■ **EXERCISE PROMPT**: In the listing below, update every occurrence of "computer-use agent" to "screen navigation assistant", and leave all other text unchanged.

■ **RECORDS SHOWN**:
-- begin --

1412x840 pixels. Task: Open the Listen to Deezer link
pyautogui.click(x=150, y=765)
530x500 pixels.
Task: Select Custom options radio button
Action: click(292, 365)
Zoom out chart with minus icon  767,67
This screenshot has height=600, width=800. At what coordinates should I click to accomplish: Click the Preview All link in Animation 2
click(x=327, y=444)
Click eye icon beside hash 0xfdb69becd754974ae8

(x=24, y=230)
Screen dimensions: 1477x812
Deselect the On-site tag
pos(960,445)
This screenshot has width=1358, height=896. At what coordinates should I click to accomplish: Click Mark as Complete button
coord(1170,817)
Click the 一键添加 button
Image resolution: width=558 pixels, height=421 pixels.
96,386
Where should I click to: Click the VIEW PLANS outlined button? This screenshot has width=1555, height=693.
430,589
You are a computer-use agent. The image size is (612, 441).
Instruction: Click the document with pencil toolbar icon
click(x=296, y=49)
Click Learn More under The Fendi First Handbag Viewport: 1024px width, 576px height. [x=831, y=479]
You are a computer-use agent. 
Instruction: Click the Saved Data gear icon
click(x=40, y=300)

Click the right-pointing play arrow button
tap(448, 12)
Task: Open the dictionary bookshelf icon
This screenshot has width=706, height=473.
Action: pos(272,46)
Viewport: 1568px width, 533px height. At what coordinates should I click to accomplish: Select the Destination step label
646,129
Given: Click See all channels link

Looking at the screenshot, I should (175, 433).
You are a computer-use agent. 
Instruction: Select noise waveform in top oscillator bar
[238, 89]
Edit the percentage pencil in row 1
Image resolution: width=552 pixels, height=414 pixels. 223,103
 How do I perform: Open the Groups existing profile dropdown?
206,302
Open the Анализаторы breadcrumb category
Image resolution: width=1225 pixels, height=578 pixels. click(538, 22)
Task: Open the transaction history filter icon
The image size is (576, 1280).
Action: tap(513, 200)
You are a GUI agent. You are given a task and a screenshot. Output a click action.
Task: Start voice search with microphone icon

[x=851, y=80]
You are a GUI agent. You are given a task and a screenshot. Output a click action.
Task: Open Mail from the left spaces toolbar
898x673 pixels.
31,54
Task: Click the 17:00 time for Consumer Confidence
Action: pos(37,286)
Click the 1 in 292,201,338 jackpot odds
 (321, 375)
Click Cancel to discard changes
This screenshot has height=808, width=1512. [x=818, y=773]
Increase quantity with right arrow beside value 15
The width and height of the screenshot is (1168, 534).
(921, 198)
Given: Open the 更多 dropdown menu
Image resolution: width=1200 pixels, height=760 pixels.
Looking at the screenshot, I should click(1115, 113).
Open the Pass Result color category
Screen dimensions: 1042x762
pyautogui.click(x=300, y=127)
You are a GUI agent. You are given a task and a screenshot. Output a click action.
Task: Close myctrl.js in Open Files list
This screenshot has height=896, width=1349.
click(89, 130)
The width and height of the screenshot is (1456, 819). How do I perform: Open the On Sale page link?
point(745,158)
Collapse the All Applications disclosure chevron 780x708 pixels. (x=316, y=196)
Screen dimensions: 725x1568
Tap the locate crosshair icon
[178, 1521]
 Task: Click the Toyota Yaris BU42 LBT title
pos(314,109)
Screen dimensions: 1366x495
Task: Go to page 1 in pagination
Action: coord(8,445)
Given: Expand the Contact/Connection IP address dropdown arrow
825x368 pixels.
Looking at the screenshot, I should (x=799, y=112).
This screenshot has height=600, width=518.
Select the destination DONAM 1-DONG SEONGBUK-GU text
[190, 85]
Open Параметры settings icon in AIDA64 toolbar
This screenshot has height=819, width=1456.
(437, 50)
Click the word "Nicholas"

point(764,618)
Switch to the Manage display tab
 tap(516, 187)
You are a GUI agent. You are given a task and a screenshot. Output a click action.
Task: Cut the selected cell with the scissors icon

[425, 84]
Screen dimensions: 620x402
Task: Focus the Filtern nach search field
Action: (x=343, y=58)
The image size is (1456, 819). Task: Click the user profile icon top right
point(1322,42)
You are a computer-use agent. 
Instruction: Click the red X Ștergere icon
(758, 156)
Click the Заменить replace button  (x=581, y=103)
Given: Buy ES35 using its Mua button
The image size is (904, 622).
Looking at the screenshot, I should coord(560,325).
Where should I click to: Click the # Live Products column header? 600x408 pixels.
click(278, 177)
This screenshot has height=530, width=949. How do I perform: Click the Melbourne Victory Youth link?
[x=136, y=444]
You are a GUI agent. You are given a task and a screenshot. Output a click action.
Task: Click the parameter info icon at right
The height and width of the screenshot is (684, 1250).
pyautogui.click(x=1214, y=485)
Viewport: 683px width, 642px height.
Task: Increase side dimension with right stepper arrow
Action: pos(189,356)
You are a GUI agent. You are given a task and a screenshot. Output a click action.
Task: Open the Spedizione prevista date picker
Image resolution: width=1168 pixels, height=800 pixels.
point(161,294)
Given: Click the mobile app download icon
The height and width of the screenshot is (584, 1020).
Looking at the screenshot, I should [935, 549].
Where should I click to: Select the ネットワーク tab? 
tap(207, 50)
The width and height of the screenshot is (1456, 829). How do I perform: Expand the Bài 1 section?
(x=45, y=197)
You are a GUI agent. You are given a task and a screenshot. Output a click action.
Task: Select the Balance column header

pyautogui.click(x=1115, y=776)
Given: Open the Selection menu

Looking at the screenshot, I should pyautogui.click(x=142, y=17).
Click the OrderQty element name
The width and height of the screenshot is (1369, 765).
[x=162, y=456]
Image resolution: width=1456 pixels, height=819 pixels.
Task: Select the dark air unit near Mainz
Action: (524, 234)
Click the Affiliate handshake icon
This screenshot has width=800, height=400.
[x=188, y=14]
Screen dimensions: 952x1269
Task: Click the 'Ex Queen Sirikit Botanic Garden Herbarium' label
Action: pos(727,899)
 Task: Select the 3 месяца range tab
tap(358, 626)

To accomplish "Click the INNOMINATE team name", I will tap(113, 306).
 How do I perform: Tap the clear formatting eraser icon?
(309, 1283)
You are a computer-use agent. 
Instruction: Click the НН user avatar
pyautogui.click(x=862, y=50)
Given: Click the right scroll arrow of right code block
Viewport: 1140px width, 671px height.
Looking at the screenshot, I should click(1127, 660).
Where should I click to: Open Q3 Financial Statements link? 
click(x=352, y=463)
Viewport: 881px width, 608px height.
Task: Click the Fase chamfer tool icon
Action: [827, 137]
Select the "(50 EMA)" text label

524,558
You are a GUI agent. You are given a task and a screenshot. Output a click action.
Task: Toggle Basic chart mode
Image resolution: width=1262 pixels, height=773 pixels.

-- end --

■ **RESPONSE TO THE TASK**:
1412x840 pixels. Task: Open the Listen to Deezer link
pyautogui.click(x=150, y=765)
530x500 pixels.
Task: Select Custom options radio button
Action: click(292, 365)
Zoom out chart with minus icon  767,67
This screenshot has height=600, width=800. At what coordinates should I click to accomplish: Click the Preview All link in Animation 2
click(x=327, y=444)
Click eye icon beside hash 0xfdb69becd754974ae8

(x=24, y=230)
Screen dimensions: 1477x812
Deselect the On-site tag
pos(960,445)
This screenshot has width=1358, height=896. At what coordinates should I click to accomplish: Click Mark as Complete button
coord(1170,817)
Click the 一键添加 button
Image resolution: width=558 pixels, height=421 pixels.
96,386
Where should I click to: Click the VIEW PLANS outlined button? This screenshot has width=1555, height=693.
430,589
You are a screen navigation assistant. The image size is (612, 441).
Instruction: Click the document with pencil toolbar icon
click(x=296, y=49)
Click Learn More under The Fendi First Handbag Viewport: 1024px width, 576px height. [x=831, y=479]
You are a screen navigation assistant. 
Instruction: Click the Saved Data gear icon
click(x=40, y=300)

Click the right-pointing play arrow button
tap(448, 12)
Task: Open the dictionary bookshelf icon
This screenshot has width=706, height=473.
Action: pos(272,46)
Viewport: 1568px width, 533px height. At what coordinates should I click to accomplish: Select the Destination step label
646,129
Given: Click See all channels link

Looking at the screenshot, I should (175, 433).
You are a screen navigation assistant. 
Instruction: Select noise waveform in top oscillator bar
[238, 89]
Edit the percentage pencil in row 1
Image resolution: width=552 pixels, height=414 pixels. 223,103
 How do I perform: Open the Groups existing profile dropdown?
206,302
Open the Анализаторы breadcrumb category
Image resolution: width=1225 pixels, height=578 pixels. click(538, 22)
Task: Open the transaction history filter icon
The image size is (576, 1280).
Action: tap(513, 200)
You are a GUI agent. You are given a task and a screenshot. Output a click action.
Task: Start voice search with microphone icon

[x=851, y=80]
You are a GUI agent. You are given a task and a screenshot. Output a click action.
Task: Open Mail from the left spaces toolbar
898x673 pixels.
31,54
Task: Click the 17:00 time for Consumer Confidence
Action: pos(37,286)
Click the 1 in 292,201,338 jackpot odds
 (321, 375)
Click Cancel to discard changes
This screenshot has height=808, width=1512. [x=818, y=773]
Increase quantity with right arrow beside value 15
The width and height of the screenshot is (1168, 534).
(921, 198)
Given: Open the 更多 dropdown menu
Image resolution: width=1200 pixels, height=760 pixels.
Looking at the screenshot, I should click(1115, 113).
Open the Pass Result color category
Screen dimensions: 1042x762
pyautogui.click(x=300, y=127)
You are a GUI agent. You are given a task and a screenshot. Output a click action.
Task: Close myctrl.js in Open Files list
This screenshot has height=896, width=1349.
click(89, 130)
The width and height of the screenshot is (1456, 819). How do I perform: Open the On Sale page link?
point(745,158)
Collapse the All Applications disclosure chevron 780x708 pixels. (x=316, y=196)
Screen dimensions: 725x1568
Tap the locate crosshair icon
[178, 1521]
 Task: Click the Toyota Yaris BU42 LBT title
pos(314,109)
Screen dimensions: 1366x495
Task: Go to page 1 in pagination
Action: coord(8,445)
Given: Expand the Contact/Connection IP address dropdown arrow
825x368 pixels.
Looking at the screenshot, I should (x=799, y=112).
This screenshot has height=600, width=518.
Select the destination DONAM 1-DONG SEONGBUK-GU text
[190, 85]
Open Параметры settings icon in AIDA64 toolbar
This screenshot has height=819, width=1456.
(437, 50)
Click the word "Nicholas"

point(764,618)
Switch to the Manage display tab
 tap(516, 187)
You are a GUI agent. You are given a task and a screenshot. Output a click action.
Task: Cut the selected cell with the scissors icon

[425, 84]
Screen dimensions: 620x402
Task: Focus the Filtern nach search field
Action: (x=343, y=58)
The image size is (1456, 819). Task: Click the user profile icon top right
point(1322,42)
You are a screen navigation assistant. 
Instruction: Click the red X Ștergere icon
(758, 156)
Click the Заменить replace button  (x=581, y=103)
Given: Buy ES35 using its Mua button
The image size is (904, 622).
Looking at the screenshot, I should coord(560,325).
Where should I click to: Click the # Live Products column header? 600x408 pixels.
click(278, 177)
This screenshot has height=530, width=949. How do I perform: Click the Melbourne Victory Youth link?
[x=136, y=444]
You are a GUI agent. You are given a task and a screenshot. Output a click action.
Task: Click the parameter info icon at right
The height and width of the screenshot is (684, 1250).
pyautogui.click(x=1214, y=485)
Viewport: 683px width, 642px height.
Task: Increase side dimension with right stepper arrow
Action: pos(189,356)
You are a GUI agent. You are given a task and a screenshot. Output a click action.
Task: Open the Spedizione prevista date picker
Image resolution: width=1168 pixels, height=800 pixels.
point(161,294)
Given: Click the mobile app download icon
The height and width of the screenshot is (584, 1020).
Looking at the screenshot, I should [935, 549].
Where should I click to: Select the ネットワーク tab? 
tap(207, 50)
The width and height of the screenshot is (1456, 829). How do I perform: Expand the Bài 1 section?
(x=45, y=197)
You are a GUI agent. You are given a task and a screenshot. Output a click action.
Task: Select the Balance column header

pyautogui.click(x=1115, y=776)
Given: Open the Selection menu

Looking at the screenshot, I should pyautogui.click(x=142, y=17).
Click the OrderQty element name
The width and height of the screenshot is (1369, 765).
[x=162, y=456]
Image resolution: width=1456 pixels, height=819 pixels.
Task: Select the dark air unit near Mainz
Action: (524, 234)
Click the Affiliate handshake icon
This screenshot has width=800, height=400.
[x=188, y=14]
Screen dimensions: 952x1269
Task: Click the 'Ex Queen Sirikit Botanic Garden Herbarium' label
Action: pos(727,899)
 Task: Select the 3 месяца range tab
tap(358, 626)

To accomplish "Click the INNOMINATE team name", I will tap(113, 306).
 How do I perform: Tap the clear formatting eraser icon?
(309, 1283)
You are a screen navigation assistant. 
Instruction: Click the НН user avatar
pyautogui.click(x=862, y=50)
Given: Click the right scroll arrow of right code block
Viewport: 1140px width, 671px height.
Looking at the screenshot, I should click(1127, 660).
Where should I click to: Open Q3 Financial Statements link? 
click(x=352, y=463)
Viewport: 881px width, 608px height.
Task: Click the Fase chamfer tool icon
Action: [827, 137]
Select the "(50 EMA)" text label

524,558
You are a GUI agent. You are given a task and a screenshot. Output a click action.
Task: Toggle Basic chart mode
Image resolution: width=1262 pixels, height=773 pixels.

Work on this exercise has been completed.